Altri punti di spessore per un dialogo a sinistra, che superi le divisioni del XX secolo di socialisti e comunisti sono stati sia il giudizio netto di condanna dello stalinismo e della negazione delle libertà individuali sia l'enfasi sul valore della libertà, che include però (i liberali lo dimenticano) anche la libertà dal bisogno.
Ai rapporti con il socialismo europeo un accenno fugace, ma è pur sempre di più che alla GUE. Specialmente nella replica Vendola ha dedicato una parte importante e convincente ai rapporti con il mondo cattolico, da credente, e con la storia della DC, un partito laico, e con un suo leader come Aldo Moro.
Nella narrazione vendoliana non è mai entrato un socialista, neppure l'icona Pertini o Nenni, nemmeno come Ministro degli esteri, e neanche Basso, che pure sarebbe un riferimento obbligato per chi ama e cita Rosa Luxemburg, ma persino Lombardi è rimasto assente, benché Vendola abbia fatto riferimento alla formula lombardiana di una “società diversamente ricca”.
D'altra parte la sua è una storia pugliese, ma troppo giovane per Di Vagno, e di comunista, per cui la lettura di Gramsci è un passaggio obbligato della saggistica politica.
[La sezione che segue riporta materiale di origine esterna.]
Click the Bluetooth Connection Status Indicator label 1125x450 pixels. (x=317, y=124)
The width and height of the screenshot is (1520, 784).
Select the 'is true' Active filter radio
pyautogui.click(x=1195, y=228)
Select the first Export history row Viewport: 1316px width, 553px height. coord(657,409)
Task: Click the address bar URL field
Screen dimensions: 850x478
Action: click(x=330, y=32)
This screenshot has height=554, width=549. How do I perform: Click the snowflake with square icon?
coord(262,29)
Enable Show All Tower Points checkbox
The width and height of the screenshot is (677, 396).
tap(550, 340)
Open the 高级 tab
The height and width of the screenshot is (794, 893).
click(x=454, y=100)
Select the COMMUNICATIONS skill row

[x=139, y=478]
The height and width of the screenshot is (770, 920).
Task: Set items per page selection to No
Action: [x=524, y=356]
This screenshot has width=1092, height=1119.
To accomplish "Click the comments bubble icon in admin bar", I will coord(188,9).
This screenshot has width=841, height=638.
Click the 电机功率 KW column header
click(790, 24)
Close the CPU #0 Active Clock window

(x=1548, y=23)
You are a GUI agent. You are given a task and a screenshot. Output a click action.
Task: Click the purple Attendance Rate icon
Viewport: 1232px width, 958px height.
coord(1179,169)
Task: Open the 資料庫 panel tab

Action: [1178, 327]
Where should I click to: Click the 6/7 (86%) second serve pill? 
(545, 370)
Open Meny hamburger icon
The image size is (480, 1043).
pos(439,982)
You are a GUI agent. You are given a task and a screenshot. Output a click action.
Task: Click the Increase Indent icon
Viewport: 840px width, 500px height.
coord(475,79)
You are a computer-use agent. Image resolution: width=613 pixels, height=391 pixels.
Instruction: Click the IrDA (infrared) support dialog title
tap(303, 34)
Non è una critica perché, per dire, non è che siano molti tra i socialisti quelli che hanno appreso L'Umanesimo di Marx attraverso la lettura di Mondolfo.
I limiti tuttora presenti nel discorso di SEL, evidenziati nella lettera aperta al suo Congresso del Gruppo di Volpedo, appaiono a una prima lettura superabili e, forse, sarebbero già superati se il progetto originario di Sinistra e Libertà fosse uscito dalla semplice alleanza elettorale per le europee. Un PSI forte e fiero delle sue ragioni di rappresentante del Socialismo europeo avrebbe potuto giocare un ruolo nella ricerca difficile, faticosa e contraddittoria, ma necessaria di una nuova sinistra italiana, se avesse voluto partecipare alla partita.
Uno degli sms pubblicati, e non era l'unico, diceva “facciamo insieme un passo avanti: SOCIALISMO ECOLOGIA LIBERTA'”.
Su questo punto Vendola è stato chiaro, sottolineando nella replica il concetto secondo cui la parola “Sinistra” non basta a definire i nuovi compiti e le nuove mete.
Qui Vendola va preso in parola, così come nel punto in cui assegna al SEL il compito di fare da apripista a una sinistra più ampia e plurale, che abbia come obiettivo: governare l'Italia, per salvarla, in un rapporto stretto ma rispettoso della sua autonomia con il movimento sindacale.
Gli interventi di Epifani e Landini sono stati tra i più applauditi come pure il passaggio di Vendola sulla necessità di un sindacato unitario: sarebbe un segno di normalità, da schema classico di rapporti tra partito socialdemocratico e Centrale Unica Sindacale.
Altro fatto importante è che il futuro è una storia da scrivere senza la violenza “levatrice della storia”, altra rottura ideologica con il leninismo.
La sinistra deve fare un ulteriore passo avanti e passare dalla denuncia alla proposta, cioè indicare come uscire dalla crisi con proposte credibili e concrete: le responsabilità della finanza sregolata sono ormai chiare a tutti, ma non basta porre al centro la parola “lavoro”, se non si indica come può essere finanziato un recupero salariale compresso da oltre un decennio da profitti e rendite. Occorre chiarire dove si trovano le risorse per scuola, ricerca e cultura. Oppure bisogna porre la questione del reddito di cittadinanza.
Passare dalla poesia alla prosa non sarà semplice, né facile, ma la voglia di fare manifestatasi in queste giornate fiorentine sembra avviare bene l'impresa.